7.2.21

Governo diz que empresas têm de pagar despesas com net e telefone no teletrabalho

Raquel Martins, in Público on-line

Ministério do Trabalho diz que isso é o que resulta da interpretação que faz do Código do Trabalho. Já as despesas de água ou electricidade não estão abrangidas.

A dúvida já se coloca há vários meses e só agora o Ministério do Trabalho e da Segurança Social vem dizer que os empregadores devem pagar as despesas de internet e de telefone inerentes ao teletrabalho. Já as despesas com as facturas da água, electricidade e gás não estão abrangidas pela interpretação que o Governo faz da lei.

Em resposta ao Negócios, o Ministério lembra que o número 1 do artigo 168.º do Código do Trabalho prevê que, quando um trabalhador está em teletrabalho, o empregador deve “assegurar as respectivas instalação e manutenção e o pagamento das inerentes despesas”, excepto se um acordo individual ou um instrumento de regulamentação colectiva de trabalho estipular o contrário.


“As despesas inerentes mencionadas na última parte do n.º 1 do artigo 168.º do Código do Trabalho referem-se às despesas de instalação e manutenção dos instrumentos de trabalho respeitantes a tecnologias de informação e de comunicação. O pagamento das despesas de água, electricidade e gás não está abrangido naquele preceito, ao contrário do pagamento de despesas relacionadas com internet e telefone”, conclui fonte oficial do Ministério do Trabalho citada por aquele jornal económico.

A responsabilidade pelo pagamento das despesas é alvo de debate desde Março do ano passado quando o teletrabalho, que era totalmente marginal na realidade portuguesa, se generalizou (na medida em que é possível) no quadro das medidas para travar a pandemia. E o próprio Governo prometeu adaptar a lei à nova realidade.

Em Novembro, quando o teletrabalho voltou a ser obrigatório nos concelhos com maior risco de contágio, o PÚBLICO consultou vários advogados, para concluir que pode ser necessário clarificar o Código do Trabalho, lamentando os especialistas em direito laboral que continue em aberto a responsabilidade pelo pagamento das despesas.

Na altura, Gonçalo Delicado, advogado na área do direito laboral na sociedade Abreu Advogados, defendeu que nos equipamentos a disponibilizar pela empresa devem incluir-se a internet (pois pode ser entendido como um equipamento de comunicação), uma mesa de trabalho, uma cadeira, o computador, uma impressora ou os consumíveis relacionados, por exemplo.

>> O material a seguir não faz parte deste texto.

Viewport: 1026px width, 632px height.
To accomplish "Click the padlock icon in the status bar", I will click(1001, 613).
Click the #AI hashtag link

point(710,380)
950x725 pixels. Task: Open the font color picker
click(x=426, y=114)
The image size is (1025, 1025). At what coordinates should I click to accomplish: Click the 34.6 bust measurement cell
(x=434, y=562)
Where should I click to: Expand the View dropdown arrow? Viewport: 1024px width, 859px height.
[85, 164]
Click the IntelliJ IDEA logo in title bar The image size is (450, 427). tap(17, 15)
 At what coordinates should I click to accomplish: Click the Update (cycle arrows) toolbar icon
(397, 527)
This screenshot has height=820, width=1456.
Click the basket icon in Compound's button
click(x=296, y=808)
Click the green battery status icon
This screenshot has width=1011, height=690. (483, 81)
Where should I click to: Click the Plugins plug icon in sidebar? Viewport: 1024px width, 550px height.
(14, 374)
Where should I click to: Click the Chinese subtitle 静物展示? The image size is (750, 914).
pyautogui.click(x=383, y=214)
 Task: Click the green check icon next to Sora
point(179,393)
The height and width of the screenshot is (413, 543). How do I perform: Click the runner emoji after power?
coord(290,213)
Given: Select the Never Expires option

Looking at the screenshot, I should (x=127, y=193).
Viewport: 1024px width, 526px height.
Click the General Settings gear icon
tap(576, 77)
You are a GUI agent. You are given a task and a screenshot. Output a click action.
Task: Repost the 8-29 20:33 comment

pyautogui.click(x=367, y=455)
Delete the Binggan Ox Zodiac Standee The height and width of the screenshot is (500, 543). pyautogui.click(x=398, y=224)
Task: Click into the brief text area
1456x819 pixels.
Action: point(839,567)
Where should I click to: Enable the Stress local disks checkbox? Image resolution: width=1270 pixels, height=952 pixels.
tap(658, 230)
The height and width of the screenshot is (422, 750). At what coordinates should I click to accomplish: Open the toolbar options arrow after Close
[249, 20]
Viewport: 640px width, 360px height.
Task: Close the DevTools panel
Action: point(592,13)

Já quanto aos casos em que o teletrabalho implique maiores consumos de electricidade e água face ao que a pessoa gastaria na sua habitação se não estivesse em casa durante todo o dia, o advogado refere que se enquadra o que está previsto no artigo 168.º do Código do Trabalho, no qual se prevê que “na falta de estipulação no contrato, presume-se que os instrumentos de trabalho respeitantes a tecnologias de informação e de comunicação utilizados pelo trabalhador pertencem ao empregador, que deve assegurar as respectivas instalação e manutenção e o pagamento das inerentes despesas”. Para isso, diz o advogado, o trabalhador deve reclamar o pagamento dos custos acrescidos, devendo provar que esse aumento “advém” do exercício da actividade em teletrabalho.

Esse pode ser, no entanto, um factor de fricção entre trabalhador e empresa. E como os diplomas que regulamentam o estado de emergência não o esclarece, Pedro da Quitéria Faria, sócio da Antas da Cunha Ecija & Associados, considera que resta aplicar o previsto no Código do Trabalho.

No seu entendimento, o trabalhador deverá “mensalmente apresentar prova documental indiscutível dessas despesas e que as mesmas são inerentes ao teletrabalho”. De qualquer forma, alerta, há muitas questões que continuam em aberto e que podem dificultar todo o processo: “Qual o valor mensal? Qual o limite? Como se consegue apurar com certeza o valor despendido pelo trabalhador por se encontrar em teletrabalho quando estamos a falar da luz, por exemplo?”.

João Leal Amado, professor na Faculdade de Direito da Universidade de Coimbra, consultado pelo PÚBLICO, defende que “a lei tem de ser clarificada e acentuar – foi o que aconteceu em Espanha – que quem tem de arcar com as despesas do teletrabalho é a entidade empregadora”.

Os sindicatos têm alertado para a necessidade de esclarecer esta questão, por entenderem que ela gera muitas dúvidas acabando por ser os trabalhadores a arcar com o acréscimo das despesas.